The task — Rewrite only the lines from the one containing "This screenshot has width=893, height=640." through the last line, changing "Describe" to "Identify" and leaving everything else unchanged.

Task input —
----------

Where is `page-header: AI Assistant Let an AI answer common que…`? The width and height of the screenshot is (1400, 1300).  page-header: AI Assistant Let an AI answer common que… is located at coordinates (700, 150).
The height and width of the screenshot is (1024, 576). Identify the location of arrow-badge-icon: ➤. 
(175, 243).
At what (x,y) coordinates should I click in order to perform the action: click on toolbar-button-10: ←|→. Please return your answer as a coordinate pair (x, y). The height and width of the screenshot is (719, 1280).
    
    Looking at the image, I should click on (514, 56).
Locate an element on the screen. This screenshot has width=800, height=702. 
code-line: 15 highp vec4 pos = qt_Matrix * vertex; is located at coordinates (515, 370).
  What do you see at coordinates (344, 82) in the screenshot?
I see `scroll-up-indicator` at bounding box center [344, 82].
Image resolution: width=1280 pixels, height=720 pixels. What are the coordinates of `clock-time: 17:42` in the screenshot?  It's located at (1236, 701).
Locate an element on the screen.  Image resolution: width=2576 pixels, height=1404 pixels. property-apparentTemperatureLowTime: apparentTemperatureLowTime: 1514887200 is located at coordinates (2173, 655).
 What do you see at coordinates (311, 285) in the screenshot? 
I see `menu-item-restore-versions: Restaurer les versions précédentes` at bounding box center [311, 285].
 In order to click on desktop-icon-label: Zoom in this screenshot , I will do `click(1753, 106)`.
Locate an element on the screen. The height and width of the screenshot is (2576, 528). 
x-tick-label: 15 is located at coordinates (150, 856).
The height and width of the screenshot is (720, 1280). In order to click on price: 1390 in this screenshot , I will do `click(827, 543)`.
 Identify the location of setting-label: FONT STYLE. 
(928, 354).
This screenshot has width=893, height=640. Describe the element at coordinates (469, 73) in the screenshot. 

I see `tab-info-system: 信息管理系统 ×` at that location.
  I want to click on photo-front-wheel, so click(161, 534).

----------

Output —
This screenshot has width=893, height=640. Identify the element at coordinates (469, 73) in the screenshot. 

I see `tab-info-system: 信息管理系统 ×` at that location.
  I want to click on photo-front-wheel, so click(161, 534).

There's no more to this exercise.